I approached the sandy cliffs and looked for new carvings of sweet horny math or statements of existential being.

But something else captured my attention, something I had never seen in my 22 years and thousands of miles of rambling down Oregon’s socialist beaches: almost 40 feet up the cliff, someone was sleeping under a flower-print blanket in one of the caves hollowed out by the daredevil kids or meth miscreants.

I did a double take. It was impossible that someone could find their way up the cliff, even more impossible that he or she carried a blanket there, and then even double more impossible that he or she was asleep inside a cave overlooking the ocean on a weekday morning in October 2019.

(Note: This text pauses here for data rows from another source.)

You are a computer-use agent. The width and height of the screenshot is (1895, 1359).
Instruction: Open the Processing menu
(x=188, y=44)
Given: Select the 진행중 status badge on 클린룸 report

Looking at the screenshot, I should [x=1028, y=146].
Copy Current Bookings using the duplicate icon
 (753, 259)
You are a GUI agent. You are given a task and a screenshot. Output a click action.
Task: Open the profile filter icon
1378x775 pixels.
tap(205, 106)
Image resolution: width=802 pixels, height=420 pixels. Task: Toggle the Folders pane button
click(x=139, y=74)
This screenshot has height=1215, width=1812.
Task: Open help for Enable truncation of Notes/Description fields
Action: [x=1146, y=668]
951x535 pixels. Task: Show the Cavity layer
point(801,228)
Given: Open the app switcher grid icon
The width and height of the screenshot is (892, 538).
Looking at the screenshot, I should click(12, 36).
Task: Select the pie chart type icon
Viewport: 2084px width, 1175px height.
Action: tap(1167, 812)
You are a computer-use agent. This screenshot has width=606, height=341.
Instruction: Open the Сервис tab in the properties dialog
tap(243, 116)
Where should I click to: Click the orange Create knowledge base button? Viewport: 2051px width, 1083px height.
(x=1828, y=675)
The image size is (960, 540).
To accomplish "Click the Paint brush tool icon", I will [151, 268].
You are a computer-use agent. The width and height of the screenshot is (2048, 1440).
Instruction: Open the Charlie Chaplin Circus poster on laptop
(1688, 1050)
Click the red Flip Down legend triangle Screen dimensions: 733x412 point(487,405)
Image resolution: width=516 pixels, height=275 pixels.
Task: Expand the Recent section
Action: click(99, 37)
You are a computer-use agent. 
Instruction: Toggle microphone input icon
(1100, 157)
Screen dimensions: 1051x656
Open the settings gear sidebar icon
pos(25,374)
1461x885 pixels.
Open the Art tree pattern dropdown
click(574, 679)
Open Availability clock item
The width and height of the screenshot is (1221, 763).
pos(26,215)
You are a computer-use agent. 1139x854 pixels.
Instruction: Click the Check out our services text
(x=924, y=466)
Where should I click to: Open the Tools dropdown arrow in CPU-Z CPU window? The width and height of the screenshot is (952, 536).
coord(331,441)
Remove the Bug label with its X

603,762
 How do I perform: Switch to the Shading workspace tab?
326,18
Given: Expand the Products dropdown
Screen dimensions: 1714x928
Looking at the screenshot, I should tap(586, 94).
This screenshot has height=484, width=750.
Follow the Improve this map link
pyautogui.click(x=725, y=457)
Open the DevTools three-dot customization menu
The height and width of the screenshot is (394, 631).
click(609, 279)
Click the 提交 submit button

Who was this person? What was his or her story? What is happening in my state and country where people are spending the night in caves? This is the story I want to write, but I couldn’t very well yell out “HELLO!” from down below and awaken the cavedweller.

Or could I?

I didn’t. It was early and I imagined an exhausted person after a night of extreme distress. Let the ocean wake her up. She somehow made it down here and found the cave. There was something to that, and I wanted to know that story, too.

An idea for a book or some kid of publication is beginning to form in my mind, about these people of the New American Diaspora. In fact, that might be the title.